Budidaya Vaname Ramah Lingkungan Bangka Tengah: Konsep IMTA Unggul

Revolusi Budidaya Udang Vaname: Konsep IMTA Hadir di Bangka Tengah

Pemerintah Kabupaten Bangka Tengah siap menggebrak dunia perikanan dengan inovasi terbarukan yang diberi nama Integrated Multi Trophic Aquaculture (IMTA). Konsep budidaya terpadu ini mulai digulirkan pada awal tahun 2026, menandai langkah signifikan dalam upaya menciptakan sistem perikanan yang lebih ramah lingkungan, efisien, dan berkelanjutan. Fokus utama dari program percontohan ini adalah budidaya udang Vaname, namun dengan pendekatan yang jauh berbeda dari metode konvensional.

Memahami Konsep IMTA: Rantai Makanan Sebagai Kunci

Kepala Dinas Perikanan Kabupaten Bangka Tengah, Imam Soehadi, menjelaskan bahwa IMTA merupakan sebuah filosofi budidaya yang mengintegrasikan berbagai spesies akuatik dengan memperhatikan tingkatan trofik atau rantai makanannya. “Pada awal tahun 2026 ini, Pemerintah Kabupaten Bangka Tengah melalui Dinas Perikanan mulai mengembangkan sistem budidaya udang terpadu dengan menerapkan konsep IMTA,” ujar Imam.

Inti dari konsep ini adalah bagaimana memanfaatkan sisa-sisa dari satu spesies untuk menjadi sumber nutrisi bagi spesies lainnya. Dengan demikian, limbah yang biasanya menjadi masalah dalam budidaya intensif dapat didaur ulang dan diubah menjadi sesuatu yang bernilai ekonomi. “Kemudian yang paling penting bagaimana nanti mampu mendaur ulangkan sisa limbah, karena nanti bisa menjadi nutrisi untuk spesies yang lain,” tambahnya.

Pilot Project untuk Masyarakat Pesisir

Penerapan IMTA di Bangka Tengah ini bukan sekadar program biasa, melainkan sebuah uji coba yang diharapkan dapat diadopsi oleh masyarakat pesisir. “Ini memiliki maksud menjadi sebuah pilot project bagi masyarakat pesisir, bahwa ekonomi bisa maju dan berkembang dari masyarakat pesisir,” tutur Imam.

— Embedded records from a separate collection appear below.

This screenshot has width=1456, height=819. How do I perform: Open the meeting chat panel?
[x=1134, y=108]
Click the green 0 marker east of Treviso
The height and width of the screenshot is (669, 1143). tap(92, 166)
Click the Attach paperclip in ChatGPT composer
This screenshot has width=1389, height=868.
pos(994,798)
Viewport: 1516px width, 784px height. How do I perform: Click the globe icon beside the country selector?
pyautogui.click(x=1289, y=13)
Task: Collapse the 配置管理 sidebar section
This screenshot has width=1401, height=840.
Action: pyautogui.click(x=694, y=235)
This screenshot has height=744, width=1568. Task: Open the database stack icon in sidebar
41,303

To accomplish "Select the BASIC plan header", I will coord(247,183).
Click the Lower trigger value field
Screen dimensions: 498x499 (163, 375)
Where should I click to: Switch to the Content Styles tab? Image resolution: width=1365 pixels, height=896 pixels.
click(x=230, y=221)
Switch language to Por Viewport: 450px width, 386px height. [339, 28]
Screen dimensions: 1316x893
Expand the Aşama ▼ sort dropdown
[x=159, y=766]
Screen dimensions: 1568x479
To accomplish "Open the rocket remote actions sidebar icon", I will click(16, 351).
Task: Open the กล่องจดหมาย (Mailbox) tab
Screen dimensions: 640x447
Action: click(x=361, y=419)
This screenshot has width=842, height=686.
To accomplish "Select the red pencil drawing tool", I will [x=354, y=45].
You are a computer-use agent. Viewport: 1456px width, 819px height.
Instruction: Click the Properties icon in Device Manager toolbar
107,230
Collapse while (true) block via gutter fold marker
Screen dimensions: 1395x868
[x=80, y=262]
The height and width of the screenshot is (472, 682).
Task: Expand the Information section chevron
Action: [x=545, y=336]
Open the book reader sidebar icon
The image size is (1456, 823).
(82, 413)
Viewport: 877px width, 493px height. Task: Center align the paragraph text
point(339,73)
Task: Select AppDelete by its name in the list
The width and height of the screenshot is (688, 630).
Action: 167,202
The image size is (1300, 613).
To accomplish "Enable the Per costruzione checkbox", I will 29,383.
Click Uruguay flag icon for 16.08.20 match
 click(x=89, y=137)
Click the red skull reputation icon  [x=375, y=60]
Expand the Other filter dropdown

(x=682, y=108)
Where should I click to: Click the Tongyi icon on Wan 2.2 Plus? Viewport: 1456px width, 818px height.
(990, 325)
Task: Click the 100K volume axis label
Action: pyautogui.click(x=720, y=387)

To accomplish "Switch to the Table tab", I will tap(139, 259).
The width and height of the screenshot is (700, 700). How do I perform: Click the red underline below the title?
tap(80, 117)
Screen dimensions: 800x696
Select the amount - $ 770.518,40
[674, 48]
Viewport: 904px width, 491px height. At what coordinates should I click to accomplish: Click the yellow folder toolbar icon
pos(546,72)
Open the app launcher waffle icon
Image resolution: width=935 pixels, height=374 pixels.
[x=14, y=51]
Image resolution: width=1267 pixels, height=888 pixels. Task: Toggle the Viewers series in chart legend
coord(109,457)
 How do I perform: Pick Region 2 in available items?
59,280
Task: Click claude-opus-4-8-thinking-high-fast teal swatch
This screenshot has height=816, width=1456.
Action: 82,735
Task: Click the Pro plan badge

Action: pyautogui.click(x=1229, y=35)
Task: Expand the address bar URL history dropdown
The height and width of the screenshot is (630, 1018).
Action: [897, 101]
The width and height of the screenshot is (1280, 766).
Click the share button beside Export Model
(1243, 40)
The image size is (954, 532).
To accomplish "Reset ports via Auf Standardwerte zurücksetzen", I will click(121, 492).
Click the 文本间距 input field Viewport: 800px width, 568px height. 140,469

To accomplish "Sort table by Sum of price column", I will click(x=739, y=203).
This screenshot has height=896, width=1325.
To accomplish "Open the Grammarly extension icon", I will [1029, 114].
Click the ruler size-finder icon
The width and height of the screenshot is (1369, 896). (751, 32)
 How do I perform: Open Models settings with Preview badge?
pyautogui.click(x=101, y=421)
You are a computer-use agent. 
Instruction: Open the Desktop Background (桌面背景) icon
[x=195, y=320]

Dengan demikian, program ini diharapkan dapat meningkatkan taraf ekonomi masyarakat sekaligus menjaga kelestarian lingkungan pesisir.

Prinsip dasar dari inovasi IMTA ini adalah mendaur ulang limbah yang dihasilkan oleh spesies utama budidaya. Limbah tersebut kemudian dimanfaatkan sebagai sumber energi, nutrisi, atau bahan organik bagi organisme lain yang dibudidayakan secara bersamaan dalam satu sistem.

Mekanisme Kerja IMTA: Dari Limbah Menjadi Berkah

Dalam mekanisme IMTA, organisme yang diberi pakan, seperti udang Vaname dalam kasus ini, akan menghasilkan limbah organik dan anorganik. Limbah inilah yang kemudian menjadi “makanan” bagi organisme lain yang lebih rendah dalam rantai makanan.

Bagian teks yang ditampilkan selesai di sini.